On Wednesday, October 15th, President Donald Trump publicly confirmed earlier reports from insider sources which claimed that he had secretly authorized the CIA to conduct covert operations in Venezuela. This action would not begin any specific CIA operation in the country, but permit the organization to take lethal action in Venezuela, as well as expand the range of operations it can conduct in the Caribbean. The CIA is already actively operating in Latin America — for example, it collaborates with officials of the Mexican government to gather intelligence on drug production and trafficking operations — but this is a significant escalation.
The order appears to be part of a process of destabilizing the regime of Nicolás Maduro, the likely fraudulently-elected authoritarian president of Venezuela. The Organization of American States declared his presidency illegitimate in 2019, but he has remained in power, and his reign has been fraught with mass media censorship, extrajudicial arrest, torture, and execution, and executive interference in the judiciary. Maduro has survived multiple attempted coups and assassinations, including several which his regime has alleged were perpetrated by CIA agents and other United States operatives.

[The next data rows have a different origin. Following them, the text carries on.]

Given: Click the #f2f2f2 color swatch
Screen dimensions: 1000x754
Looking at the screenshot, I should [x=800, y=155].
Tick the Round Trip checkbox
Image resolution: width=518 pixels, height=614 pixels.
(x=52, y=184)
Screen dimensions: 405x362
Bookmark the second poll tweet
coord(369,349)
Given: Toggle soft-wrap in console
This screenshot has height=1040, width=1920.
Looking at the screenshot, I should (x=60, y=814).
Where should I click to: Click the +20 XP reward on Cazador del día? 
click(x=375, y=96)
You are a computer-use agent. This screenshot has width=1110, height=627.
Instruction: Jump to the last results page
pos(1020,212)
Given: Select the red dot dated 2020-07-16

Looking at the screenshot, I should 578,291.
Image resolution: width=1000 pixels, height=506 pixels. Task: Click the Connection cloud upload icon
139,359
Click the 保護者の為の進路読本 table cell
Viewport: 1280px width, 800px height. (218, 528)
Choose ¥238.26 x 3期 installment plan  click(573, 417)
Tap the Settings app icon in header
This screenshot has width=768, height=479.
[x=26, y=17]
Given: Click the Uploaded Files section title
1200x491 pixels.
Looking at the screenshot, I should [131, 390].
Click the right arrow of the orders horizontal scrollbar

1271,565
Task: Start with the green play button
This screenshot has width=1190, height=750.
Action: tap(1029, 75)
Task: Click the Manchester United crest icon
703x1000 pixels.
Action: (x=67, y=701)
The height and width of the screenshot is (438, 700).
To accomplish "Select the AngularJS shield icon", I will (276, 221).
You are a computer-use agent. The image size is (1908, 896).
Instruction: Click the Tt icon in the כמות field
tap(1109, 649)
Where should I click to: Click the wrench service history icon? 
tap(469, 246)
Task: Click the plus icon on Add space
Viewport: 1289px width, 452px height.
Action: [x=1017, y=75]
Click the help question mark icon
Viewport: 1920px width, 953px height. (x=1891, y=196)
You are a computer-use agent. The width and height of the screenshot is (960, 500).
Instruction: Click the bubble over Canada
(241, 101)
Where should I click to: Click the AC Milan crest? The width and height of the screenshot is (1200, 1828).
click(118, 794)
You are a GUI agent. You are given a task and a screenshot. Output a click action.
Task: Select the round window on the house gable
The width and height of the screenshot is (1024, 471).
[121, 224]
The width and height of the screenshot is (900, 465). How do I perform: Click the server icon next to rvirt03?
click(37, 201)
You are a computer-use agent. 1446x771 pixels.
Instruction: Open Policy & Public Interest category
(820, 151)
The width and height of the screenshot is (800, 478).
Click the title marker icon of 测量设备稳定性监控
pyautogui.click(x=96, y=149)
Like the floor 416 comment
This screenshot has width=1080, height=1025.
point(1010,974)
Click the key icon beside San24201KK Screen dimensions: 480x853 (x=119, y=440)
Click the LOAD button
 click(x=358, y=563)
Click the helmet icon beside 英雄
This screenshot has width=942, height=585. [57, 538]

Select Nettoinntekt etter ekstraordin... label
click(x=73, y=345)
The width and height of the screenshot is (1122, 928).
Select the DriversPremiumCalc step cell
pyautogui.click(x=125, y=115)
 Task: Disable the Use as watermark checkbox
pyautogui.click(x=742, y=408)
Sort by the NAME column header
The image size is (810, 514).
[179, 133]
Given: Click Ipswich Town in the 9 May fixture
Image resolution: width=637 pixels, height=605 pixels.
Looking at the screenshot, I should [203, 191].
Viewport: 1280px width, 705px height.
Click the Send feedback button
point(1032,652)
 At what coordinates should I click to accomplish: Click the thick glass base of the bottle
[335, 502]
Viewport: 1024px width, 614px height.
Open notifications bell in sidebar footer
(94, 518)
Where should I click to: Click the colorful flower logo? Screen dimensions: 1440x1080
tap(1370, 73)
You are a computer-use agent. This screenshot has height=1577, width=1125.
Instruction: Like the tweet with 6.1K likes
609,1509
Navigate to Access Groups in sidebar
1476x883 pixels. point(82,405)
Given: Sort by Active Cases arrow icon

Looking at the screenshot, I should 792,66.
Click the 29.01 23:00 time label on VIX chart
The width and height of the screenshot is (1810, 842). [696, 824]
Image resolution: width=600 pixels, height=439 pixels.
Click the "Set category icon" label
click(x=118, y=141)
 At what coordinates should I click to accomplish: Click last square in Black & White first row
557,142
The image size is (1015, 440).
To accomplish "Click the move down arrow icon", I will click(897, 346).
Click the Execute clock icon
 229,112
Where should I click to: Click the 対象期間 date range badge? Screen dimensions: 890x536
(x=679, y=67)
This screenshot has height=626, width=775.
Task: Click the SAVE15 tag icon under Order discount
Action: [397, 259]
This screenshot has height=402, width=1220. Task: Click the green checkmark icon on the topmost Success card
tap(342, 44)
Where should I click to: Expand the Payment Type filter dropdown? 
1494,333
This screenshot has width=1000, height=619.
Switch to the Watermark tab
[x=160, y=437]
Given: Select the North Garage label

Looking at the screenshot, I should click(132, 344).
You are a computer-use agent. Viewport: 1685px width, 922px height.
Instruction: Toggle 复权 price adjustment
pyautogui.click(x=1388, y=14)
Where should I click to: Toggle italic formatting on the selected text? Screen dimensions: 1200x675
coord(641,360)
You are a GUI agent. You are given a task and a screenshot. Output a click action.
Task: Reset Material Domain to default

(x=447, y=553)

Most recently, Venezuela’s 2024 election was punctuated by a coalition of opposition parties claiming their candidate, Edmundo González, won based on official tally sheets, before having many of their leadership arrested as the regime-controlled Consejo Nacional Electoral (National Electoral Council) simply declared victory for Maduro without providing a tally. During the election, María Corina Machado, an opposition party leader and recent Nobel Peace Prize winner, was barred from running and went into hiding as a warrant was issued for her arrest. Machado and other opposition leaders have long received political support from the United States, and Machado has publicly praised President Trump for his opposition to Maduro, which includes the deployment of Naval forces to the Caribbean earlier this year.
Coinciding with this CIA authorization is a series of seven military strikes beginning in early September against motorboats allegedly carrying illegal narcotics off the Venezuelan Coast, killing an estimated 30 people. In early October, the Trump administration sent a notice to Congress justifying these actions by declaring a formal armed conflict against drug cartels and designating suspected drug traffickers as enemy combatants. In response, Democrats in the Senate, joined by Republicans Rand Paul and Lisa Murkowski, introduced a resolution which would block the administration from using military force against drug trafficking organizations without congressional authorization. The measure failed to move forward in a narrow vote. The resolution’s leaders contend that the continued use of military force against nonstate criminal organizations violated the War Powers resolution (which requires the president to withdraw military forces from combat after 90 days without congressional authorization, and consult Congress before deploying armed forces without a formal declaration of war) and risks bringing the United States into open armed conflict with Venezuela. Earlier this year, the White House issued a statement claiming that Nicolás Maduro had directed a Venezuelan prison gang to traffic drugs to and commit crimes in the US, which it designated as “irregular warfare”.
President Trump stated in a recent press conference that each boat strike saves 25,000 Americans from dying of drug overdose. The basis for this statement is unclear, as the US experienced around 80,000 total deaths from drug overdose in 2024, and Fentanyl (which the boats are alleged to have carried) is most often smuggled into the US by US citizens via the US-Mexico border. Democratic lawmakers have also criticized the administration for providing insufficient evidence that the boats were carrying the amounts of narcotics alleged — while footage of the strikes has been released, the contents of the boats are not clear from the videos.
The authorization of CIA action in Venezuela represents the latest in a series of American covert and military actions intended to destabilize the current authoritarian regime led by Nicolás Maduro. Statements by the Trump administration surrounding US action against Venezuela have inflamed skepticism of the legitimacy of American military action in the Caribbean and stoked fears that the US is approaching armed conflict abroad.